* TEXTO MOSTRADO
La dependencia comercial de México respecto a Estados Unidos está siendo cuestionada por el contexto global actual. Las tensiones geopolíticas, la redefinición de las cadenas de suministro y la revisión próxima del T-MEC están obligando a empresas y gobiernos a replantear sus estrategias de crecimiento.
Según el Informe de Negocios Internacionales (IBR) de Grant Thornton, aunque Estados Unidos sigue siendo el principal mercado para las empresas mexicanas en cuanto a crecimiento de ingresos y oportunidades de exportación, comienzan a surgir señales claras de la necesidad de diversificación. Canadá se posicionó como el nuevo mercado con mayor oportunidad, mientras que España ganó relevancia como uno de los destinos de exportación prioritarios para los empresarios mexicanos.
La incertidumbre económica se ha convertido en una preocupación creciente para el sector empresarial. La proporción de empresarios mexicanos que la consideran una restricción para el crecimiento aumentó de 42.4% a 56.2% en apenas un trimestre. Asimismo, la preocupación por las disrupciones geopolíticas subió de 38% a 48.3%.

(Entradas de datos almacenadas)
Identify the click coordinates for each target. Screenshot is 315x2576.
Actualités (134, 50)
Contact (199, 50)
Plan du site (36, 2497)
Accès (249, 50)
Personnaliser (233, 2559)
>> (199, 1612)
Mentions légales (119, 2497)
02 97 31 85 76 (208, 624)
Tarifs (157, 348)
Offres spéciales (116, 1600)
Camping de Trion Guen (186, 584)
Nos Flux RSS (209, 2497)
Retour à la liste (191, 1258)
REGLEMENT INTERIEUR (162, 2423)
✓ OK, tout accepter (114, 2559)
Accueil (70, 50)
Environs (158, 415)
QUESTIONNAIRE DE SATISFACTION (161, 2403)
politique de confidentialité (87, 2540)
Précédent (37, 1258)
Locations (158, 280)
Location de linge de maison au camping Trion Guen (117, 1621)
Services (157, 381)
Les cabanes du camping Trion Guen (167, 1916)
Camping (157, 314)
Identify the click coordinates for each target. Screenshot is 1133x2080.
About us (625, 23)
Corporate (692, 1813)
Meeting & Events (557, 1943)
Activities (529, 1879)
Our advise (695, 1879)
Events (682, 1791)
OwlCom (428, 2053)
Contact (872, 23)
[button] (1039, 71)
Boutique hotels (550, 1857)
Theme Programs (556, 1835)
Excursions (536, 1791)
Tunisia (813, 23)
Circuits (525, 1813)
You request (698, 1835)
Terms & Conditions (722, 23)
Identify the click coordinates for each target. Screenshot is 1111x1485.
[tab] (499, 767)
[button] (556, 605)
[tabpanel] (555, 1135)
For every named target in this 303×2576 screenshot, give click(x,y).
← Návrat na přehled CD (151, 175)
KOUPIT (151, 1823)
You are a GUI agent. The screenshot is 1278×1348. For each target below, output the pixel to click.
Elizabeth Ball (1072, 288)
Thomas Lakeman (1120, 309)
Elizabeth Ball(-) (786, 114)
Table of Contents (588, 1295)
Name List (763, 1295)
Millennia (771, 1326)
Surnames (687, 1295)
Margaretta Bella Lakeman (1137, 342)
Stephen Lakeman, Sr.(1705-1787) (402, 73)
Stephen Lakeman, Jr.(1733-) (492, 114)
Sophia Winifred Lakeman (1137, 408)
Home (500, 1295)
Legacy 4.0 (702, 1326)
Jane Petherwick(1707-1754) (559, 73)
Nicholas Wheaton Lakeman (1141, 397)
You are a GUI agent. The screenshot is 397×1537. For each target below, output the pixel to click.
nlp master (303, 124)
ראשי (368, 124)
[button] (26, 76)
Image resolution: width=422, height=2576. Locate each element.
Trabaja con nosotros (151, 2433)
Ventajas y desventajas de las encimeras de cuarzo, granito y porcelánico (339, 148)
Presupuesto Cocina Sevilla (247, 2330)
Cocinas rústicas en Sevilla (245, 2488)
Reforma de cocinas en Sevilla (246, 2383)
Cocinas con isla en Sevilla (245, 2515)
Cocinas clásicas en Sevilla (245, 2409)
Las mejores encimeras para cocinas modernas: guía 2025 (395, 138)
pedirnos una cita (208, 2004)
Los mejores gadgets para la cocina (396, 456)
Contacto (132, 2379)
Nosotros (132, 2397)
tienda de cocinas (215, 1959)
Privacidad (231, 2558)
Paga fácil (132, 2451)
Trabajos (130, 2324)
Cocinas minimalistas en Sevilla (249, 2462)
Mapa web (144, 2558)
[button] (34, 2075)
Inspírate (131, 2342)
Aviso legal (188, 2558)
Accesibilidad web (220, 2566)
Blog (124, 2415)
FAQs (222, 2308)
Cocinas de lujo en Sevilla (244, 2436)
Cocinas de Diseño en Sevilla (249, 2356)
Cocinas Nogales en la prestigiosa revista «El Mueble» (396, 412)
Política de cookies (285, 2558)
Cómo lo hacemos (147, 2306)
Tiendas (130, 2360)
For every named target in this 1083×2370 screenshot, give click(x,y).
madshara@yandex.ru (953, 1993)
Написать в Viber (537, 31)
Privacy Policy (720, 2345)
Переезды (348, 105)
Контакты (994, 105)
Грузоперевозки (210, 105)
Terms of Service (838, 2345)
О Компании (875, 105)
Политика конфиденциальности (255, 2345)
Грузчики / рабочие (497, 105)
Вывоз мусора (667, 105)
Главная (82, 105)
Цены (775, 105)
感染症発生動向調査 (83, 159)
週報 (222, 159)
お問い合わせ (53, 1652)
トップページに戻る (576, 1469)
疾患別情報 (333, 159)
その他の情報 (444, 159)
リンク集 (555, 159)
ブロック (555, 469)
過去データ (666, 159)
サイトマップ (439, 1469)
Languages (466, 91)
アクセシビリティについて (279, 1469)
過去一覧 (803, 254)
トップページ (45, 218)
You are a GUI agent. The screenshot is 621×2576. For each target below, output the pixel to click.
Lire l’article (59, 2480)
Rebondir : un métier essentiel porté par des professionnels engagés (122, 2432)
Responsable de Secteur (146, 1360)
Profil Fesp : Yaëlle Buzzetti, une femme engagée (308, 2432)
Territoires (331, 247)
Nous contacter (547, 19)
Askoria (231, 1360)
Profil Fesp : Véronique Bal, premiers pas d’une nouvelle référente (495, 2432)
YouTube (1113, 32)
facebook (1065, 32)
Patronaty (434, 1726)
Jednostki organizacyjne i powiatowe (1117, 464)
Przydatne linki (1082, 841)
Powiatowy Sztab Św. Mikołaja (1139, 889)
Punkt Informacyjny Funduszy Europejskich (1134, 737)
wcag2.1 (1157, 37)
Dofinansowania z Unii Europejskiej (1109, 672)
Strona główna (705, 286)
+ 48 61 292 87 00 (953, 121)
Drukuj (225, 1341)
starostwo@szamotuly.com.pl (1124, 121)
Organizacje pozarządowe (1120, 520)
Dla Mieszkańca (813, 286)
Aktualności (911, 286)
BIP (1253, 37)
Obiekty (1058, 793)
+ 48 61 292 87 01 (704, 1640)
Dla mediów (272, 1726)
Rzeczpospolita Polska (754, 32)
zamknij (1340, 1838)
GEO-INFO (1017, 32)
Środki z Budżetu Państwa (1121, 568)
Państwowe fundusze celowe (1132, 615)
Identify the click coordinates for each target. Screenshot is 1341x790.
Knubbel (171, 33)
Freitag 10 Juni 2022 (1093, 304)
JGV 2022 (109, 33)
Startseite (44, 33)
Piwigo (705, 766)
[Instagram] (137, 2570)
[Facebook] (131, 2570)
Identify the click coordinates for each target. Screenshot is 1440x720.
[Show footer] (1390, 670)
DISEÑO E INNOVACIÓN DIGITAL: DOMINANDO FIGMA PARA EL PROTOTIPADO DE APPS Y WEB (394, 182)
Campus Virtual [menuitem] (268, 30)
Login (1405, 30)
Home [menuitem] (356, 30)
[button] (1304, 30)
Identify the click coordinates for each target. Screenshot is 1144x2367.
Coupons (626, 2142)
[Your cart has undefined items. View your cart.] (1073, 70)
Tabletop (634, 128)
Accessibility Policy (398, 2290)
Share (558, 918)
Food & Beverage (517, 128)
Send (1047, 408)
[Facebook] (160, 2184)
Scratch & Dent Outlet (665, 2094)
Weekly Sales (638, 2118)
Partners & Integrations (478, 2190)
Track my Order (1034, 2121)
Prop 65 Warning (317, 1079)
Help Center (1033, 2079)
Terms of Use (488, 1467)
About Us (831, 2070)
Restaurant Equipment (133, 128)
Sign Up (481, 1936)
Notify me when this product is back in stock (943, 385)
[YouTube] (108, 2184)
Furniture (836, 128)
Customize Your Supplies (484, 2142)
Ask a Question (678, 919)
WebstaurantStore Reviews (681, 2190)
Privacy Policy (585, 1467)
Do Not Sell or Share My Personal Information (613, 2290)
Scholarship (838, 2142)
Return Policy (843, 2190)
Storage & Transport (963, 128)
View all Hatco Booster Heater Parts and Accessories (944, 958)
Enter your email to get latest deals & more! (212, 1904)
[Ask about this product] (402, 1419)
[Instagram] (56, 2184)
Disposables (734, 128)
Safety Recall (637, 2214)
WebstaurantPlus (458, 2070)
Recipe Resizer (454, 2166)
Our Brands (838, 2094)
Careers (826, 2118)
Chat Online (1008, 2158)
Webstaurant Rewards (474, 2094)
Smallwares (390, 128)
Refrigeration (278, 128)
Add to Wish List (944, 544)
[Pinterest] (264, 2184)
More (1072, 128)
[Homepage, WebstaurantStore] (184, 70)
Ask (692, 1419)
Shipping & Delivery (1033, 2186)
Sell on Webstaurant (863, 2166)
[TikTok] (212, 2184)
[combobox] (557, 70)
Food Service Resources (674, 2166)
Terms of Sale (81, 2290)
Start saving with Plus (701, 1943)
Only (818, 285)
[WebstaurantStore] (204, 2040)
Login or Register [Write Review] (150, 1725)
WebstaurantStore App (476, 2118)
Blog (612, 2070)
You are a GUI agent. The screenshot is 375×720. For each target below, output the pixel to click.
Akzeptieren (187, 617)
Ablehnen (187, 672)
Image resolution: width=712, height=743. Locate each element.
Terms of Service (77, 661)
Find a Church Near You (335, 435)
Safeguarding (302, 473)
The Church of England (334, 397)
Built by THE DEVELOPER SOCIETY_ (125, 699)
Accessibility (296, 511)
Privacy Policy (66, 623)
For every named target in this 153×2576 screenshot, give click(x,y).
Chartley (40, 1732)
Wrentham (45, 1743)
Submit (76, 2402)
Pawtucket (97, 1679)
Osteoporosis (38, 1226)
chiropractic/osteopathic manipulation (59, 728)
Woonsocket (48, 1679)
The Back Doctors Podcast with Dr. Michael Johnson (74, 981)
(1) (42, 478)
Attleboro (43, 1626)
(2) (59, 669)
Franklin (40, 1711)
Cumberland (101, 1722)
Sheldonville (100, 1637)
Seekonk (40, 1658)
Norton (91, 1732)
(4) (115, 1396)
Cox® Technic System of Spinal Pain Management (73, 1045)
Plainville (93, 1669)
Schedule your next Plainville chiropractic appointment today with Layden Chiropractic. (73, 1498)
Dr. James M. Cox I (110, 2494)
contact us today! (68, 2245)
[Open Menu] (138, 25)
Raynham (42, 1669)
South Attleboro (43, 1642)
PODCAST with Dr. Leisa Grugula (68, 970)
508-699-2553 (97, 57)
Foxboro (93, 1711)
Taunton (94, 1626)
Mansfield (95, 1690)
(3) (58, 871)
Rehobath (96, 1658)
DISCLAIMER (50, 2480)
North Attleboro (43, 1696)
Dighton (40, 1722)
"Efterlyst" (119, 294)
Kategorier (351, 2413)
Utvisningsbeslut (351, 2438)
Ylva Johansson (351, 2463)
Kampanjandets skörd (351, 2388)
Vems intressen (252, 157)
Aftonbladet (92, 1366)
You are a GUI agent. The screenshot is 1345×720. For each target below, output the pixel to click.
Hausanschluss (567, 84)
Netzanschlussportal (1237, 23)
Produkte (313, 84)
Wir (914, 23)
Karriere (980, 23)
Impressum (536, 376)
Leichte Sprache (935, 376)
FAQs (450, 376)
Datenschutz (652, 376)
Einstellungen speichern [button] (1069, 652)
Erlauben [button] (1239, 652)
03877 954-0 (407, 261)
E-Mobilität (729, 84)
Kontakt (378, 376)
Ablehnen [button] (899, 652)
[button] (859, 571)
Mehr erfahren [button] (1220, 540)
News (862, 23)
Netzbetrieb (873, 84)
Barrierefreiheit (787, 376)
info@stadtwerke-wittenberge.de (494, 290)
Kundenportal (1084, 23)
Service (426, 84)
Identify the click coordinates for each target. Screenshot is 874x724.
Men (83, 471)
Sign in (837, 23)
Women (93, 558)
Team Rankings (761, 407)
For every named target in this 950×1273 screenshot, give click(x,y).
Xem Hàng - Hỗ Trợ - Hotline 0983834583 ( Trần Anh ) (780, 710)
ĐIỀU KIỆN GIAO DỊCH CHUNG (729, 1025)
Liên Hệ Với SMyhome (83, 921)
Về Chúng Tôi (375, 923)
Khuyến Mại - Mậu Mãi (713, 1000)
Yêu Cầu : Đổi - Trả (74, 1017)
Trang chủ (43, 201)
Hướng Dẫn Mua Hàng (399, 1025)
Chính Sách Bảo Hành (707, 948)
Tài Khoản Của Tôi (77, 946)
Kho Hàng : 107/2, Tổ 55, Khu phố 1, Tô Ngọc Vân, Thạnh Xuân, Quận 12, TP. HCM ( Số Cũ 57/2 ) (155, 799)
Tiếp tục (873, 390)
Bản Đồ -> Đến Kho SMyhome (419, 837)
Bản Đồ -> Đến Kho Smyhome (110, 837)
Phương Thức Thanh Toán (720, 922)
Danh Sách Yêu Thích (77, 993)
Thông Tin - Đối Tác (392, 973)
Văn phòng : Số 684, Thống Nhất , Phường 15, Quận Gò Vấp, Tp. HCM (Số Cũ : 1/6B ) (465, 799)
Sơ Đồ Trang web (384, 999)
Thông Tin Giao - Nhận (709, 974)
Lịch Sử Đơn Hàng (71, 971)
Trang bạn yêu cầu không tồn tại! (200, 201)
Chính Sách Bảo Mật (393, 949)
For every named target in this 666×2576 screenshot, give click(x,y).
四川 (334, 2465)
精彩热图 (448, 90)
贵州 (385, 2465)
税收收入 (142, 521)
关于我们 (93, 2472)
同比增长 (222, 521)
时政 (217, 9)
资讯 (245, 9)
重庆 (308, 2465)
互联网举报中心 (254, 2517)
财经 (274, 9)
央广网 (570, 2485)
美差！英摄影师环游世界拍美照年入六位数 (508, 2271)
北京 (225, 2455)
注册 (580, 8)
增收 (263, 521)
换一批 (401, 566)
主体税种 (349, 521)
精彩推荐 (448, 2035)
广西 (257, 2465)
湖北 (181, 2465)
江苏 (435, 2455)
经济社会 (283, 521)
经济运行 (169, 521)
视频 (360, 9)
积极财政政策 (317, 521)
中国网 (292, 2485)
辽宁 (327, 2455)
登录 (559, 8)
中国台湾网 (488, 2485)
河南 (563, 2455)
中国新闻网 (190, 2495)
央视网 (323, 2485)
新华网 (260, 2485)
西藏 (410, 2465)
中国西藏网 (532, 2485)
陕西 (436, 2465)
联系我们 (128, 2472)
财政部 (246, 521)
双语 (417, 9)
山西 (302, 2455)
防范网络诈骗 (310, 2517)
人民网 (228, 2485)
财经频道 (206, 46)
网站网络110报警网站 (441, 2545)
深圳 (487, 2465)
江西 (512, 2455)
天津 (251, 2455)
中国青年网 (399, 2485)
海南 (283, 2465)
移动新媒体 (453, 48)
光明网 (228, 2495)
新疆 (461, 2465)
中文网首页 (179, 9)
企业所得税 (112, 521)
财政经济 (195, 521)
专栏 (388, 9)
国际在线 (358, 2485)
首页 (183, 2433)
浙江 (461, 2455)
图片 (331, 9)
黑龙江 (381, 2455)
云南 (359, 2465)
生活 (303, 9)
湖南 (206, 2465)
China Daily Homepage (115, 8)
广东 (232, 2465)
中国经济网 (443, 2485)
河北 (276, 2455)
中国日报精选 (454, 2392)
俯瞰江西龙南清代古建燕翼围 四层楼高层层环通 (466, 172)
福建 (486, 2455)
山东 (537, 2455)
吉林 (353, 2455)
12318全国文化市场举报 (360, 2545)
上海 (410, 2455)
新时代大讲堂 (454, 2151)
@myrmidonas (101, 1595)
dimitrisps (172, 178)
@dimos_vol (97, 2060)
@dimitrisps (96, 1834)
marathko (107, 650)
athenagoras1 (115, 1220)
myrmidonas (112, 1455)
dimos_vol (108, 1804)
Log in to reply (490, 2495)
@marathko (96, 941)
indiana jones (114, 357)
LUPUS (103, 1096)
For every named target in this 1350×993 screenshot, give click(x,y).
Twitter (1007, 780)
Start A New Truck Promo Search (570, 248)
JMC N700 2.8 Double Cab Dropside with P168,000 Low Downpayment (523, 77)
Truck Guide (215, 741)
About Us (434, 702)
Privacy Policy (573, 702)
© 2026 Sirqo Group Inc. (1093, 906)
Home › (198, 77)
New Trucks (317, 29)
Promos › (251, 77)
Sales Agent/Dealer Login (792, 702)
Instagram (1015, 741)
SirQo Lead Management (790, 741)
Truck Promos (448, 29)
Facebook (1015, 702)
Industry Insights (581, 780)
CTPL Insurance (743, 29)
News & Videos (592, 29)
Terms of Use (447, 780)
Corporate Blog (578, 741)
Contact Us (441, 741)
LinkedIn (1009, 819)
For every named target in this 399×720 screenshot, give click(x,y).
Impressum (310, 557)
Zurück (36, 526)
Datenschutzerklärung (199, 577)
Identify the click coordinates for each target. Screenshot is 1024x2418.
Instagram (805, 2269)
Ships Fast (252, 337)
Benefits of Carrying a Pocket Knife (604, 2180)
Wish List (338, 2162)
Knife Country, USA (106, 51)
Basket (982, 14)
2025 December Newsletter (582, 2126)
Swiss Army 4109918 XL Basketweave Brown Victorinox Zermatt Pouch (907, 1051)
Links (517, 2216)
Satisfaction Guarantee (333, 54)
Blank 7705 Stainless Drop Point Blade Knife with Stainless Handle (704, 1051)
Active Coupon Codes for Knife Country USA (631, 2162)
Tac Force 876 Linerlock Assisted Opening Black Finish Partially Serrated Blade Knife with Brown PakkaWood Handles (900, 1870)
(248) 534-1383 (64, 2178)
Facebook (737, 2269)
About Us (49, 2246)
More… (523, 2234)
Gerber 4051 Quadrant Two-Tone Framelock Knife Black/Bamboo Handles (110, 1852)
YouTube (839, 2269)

* TAREAS REQUERIDAS
**a)** Traduce al inglés la siguiente oración del texto sobre la dependencia comercial de México: «La incertidumbre económica se ha convertido en una preocupación creciente para el sector empresarial.»
**b)** Prosigue el texto sobre la dependencia comercial de México, comenzando justo después de su última oración.

* RESPUESTAS POR TAREA
**a)** Economic uncertainty has become a growing concern for the business sector.

**b)**
Diversificar mercados no es solo una estrategia comercial, sino una herramienta de resiliencia. Las empresas que logren construir presencia en distintas regiones estarán mejor preparadas para enfrentar cambios regulatorios, fluctuaciones de la demanda o eventuales tensiones entre bloques económicos.
México seguirá contando con Estados Unidos como su principal socio económico, pero el desafío consiste en aprovechar esa plataforma para fortalecer vínculos con otros mercados estratégicos y construir una presencia internacional más equilibrada. La diversificación comercial ya no es una opción deseable; es una condición necesaria para competir en un mundo cada vez más fragmentado.